When our family first went abroad, friends who knew about such matters had some advice. They told us to take as much of our personal stuff, especially home furnishings, as we could manage. The idea is that if you surround yourself with the familiar, it makes the foreign feel a little less foreign, a little more like home. It proved to be good counsel. Over the next two decades, we lived in some memorable homes, from an old stone house on the Bethlehem Road in Jerusalem to a crumbling, leaky, unbelievably expensive-to-heat manor in Surrey, outside London. There was a fantastically ugly but impressively practical duplex in Warsaw and a spacious apartment with a terrace that offered a glimpse of the dome of St. Peter’s in Rome. In all, we lived in seven different homes during our years abroad. My wife, Kathy, had an uncanny ability to turn all of them into our “home” — usually within 48 hours. And for the most part it was a home without the burdens of homeownership. When the refrigerator in Warsaw gave up the ghost, it wasn’t our refrigerator, it was the Tribune’s.
Still, there was a transient feel to our existence, and Kathy and I constantly told each other and our two daughters that someday we would own a home, and that would be our real home. As proof of our commitment to this idealized “real home,” we spent a lot of time shopping for it. In Venice, we bought a fancy glass chandelier for the dining room we imagined; my travels in the Middle East produced a surplus of carpets; between Italy and Eastern Europe, we outfitted our future kitchen with about four sets of tableware.

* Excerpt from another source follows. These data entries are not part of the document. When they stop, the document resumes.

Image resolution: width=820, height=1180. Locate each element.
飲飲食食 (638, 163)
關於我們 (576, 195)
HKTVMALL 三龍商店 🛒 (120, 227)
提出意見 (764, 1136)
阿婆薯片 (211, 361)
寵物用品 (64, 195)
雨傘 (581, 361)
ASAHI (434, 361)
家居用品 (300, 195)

The other concept of home is more abstract, but also more fixed. As much as we loved living in Italy, you cannot call it home unless you can honestly call yourself Italian. Our Roman neighbors were friendly enough, but for Italians family always comes first and virtually all social activities are built around the family. London, the last place we lived, is the most like America. The city is full of people from someplace else. Londoners will allow you to call their city home even if you are not British. But it never quite felt like home to me, even after I got the hang of driving on the wrong side of the road.
When we flew back to Chicago earlier this year, we weren’t sure how we would feel. Although we had visited regularly over the years, we had never actually lived here.
The first order of business was to buy a home. We ended up in a two-bedroom condo in the city. It’s in a nice old building, but the Venetian chandelier doesn’t really fit. Nor does the antique carousel pony I bought on a whim in Istanbul. And what were we thinking with more than 30 rugs? Half of them are rolled up and stored under beds. It has taken us much longer than normal to settle into this home, but that is probably because we know this one is ours. We know that when the refrigerator breaks down, the problem is ours, not the Tribune’s. Ah, home at last.